Monday, November 1, 2010

CONVICTIONS THAT COST

Change gets impacted better when anticipated. Dreams get realized fruitfully when well-thought. And actions have the potential of sowing seeds – be they good or otherwise.

Since the dawn of the year 2000, stories of ‘night schools’, where kids got enrolled without their consent and that of their parents, have remained prevalent in the country. Records can reveal of cases where kids from different homes have been testifying against cruelties and oddities from some identified persons who they (kids) called their ‘teachers’ at night.

Complaints from grievously concerned parents about their children being taught witchcraft would also in no way go unvoiced on June 16, 2010, the Day of African Child. They whined about the future of children of Malawi, in Africa, the beloved country in the words of Alan Paton, which is steadily being splotched by such publicity-shy voluntary night ‘teachers’.
But all this is, in the thinking of secular humanists like one George Thindwa, nothing but illusions, baseless illusions. And his tongue, a viewer would bet, wasn’t in cheek. “I challenge everyone that there’s nothing like witchcraft. Such issues are spread by those who have grudges with some members of the society, just to tarnish their image”, he said with poise on Television Malawi (now Malawi Broadcasting Corporation), in a phone-in program presented by Mgeme Kalilani.

One lady upon hearing Thindwa’s remarks was made to chip in, and angrily, so: “My child has been doing so many strange things at night and it has always been waking up very late in the morning and tired.

“When asked it revealed a certain woman who has been coming to take it every night together with some other kids for witchcraft lessons. That man who’s saying there’s no witchcraft must be a wizard himself”.

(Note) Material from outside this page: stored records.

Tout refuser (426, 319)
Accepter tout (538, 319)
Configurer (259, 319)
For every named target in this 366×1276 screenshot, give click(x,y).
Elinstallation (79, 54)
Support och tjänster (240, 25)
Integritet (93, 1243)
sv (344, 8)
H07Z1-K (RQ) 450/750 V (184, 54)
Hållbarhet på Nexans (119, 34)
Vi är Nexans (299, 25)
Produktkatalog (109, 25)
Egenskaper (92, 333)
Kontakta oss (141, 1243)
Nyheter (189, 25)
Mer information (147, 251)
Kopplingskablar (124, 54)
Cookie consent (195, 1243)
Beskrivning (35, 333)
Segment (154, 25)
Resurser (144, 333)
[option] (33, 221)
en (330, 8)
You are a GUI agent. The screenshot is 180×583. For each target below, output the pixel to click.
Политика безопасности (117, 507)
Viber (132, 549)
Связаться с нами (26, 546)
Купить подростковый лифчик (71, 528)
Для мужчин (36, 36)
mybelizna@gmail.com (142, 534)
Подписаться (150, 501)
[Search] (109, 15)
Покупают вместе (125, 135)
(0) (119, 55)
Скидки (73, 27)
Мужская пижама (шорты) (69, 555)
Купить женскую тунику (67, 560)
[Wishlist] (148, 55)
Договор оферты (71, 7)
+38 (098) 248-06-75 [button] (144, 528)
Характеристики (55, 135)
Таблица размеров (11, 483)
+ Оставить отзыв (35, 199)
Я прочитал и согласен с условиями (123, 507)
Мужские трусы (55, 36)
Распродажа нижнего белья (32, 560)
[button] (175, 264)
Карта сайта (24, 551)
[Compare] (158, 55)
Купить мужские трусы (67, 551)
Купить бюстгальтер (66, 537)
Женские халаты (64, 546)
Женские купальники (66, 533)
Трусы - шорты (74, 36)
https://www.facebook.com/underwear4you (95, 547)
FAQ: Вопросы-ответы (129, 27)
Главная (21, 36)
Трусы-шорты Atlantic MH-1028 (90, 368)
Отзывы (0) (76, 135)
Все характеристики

Thindwa then, in such typical vibes of secular humanists, reached an extent of promising to cough a sizeable sum, K25, 000, to anyone ready to prove in the open the practicality of witchcraft. But telling a story, the wise know, requires knowing how and where to tell it. Some knowledge on witchcraft responds well to such thinking.

The inscrutable nature of the practice makes its partakers – both young and old – not to like even being associated with any aspect of it. How, then, can one dare to prove it to the public just for the love of money which can be consumed by one today and be forgotten tomorrow while knowing that his reputation is likely to be unsafely shared day in and out with a higher possibility of going into the annals of history after being recorded for posterity’s sake? Interesting.

When secular humanist movements started in Europe in the early twentieth century, all countries there and elsewhere had already in their vocabulary terms meaning witchcraft, wizard, witch, supernatural, deity, God – we can reserve the list, at least for now. This was the period, they say, that strove for excellence and perfection, for absolutes of knowledge, and for the development of human potential through education.

This non-religious world view in question, to which Thindwa’s conviction belongs, is known to be a secular approach to life that accepts that human beings, like all living things, exist and operate in a purely natural world, and denies the existence of supernatural forces such as deities. It is this approach that has, for months now, been knocking on the doors of some Malawians’ beliefs for an adorable place to live and space to occupy.

But Malawi, which registers at least 75 percent of its citizens as Christians, 20 percent Muslims, and 5 percent African Tradition Religionists, promises to have a setup with too little space for atheists, nay, secular humanists. Since time immemorial, all these three have been holding a shared belief in the existence of some supernatural being as well as acknowledging the practice of witchcraft.

They are such hard surfaces into which waters of secular humanism, if the approach is to survive, are to permeate.

Interestingly, besides the power to reason, convictions – deep convictions – separate human beings from other creatures. They influence one’s thoughts and actions a lot.

Among other disciplines from which branches of secular humanism stem, is philosophy, the love of wisdom. But even among sundry lovers of wisdom, this secular approach to life has never been, and is not, popular. One of them is Emmanuel Levinas, Lithuanian-born French philosopher.

A line from his book, Otherwise than Being, or Beyond Essence, suffices it all: “Humanism must be denounced because it is not sufficiently human”. But this must, perhaps, in the thinking of present secular humanists, be another representation of illusions, baseless illusions.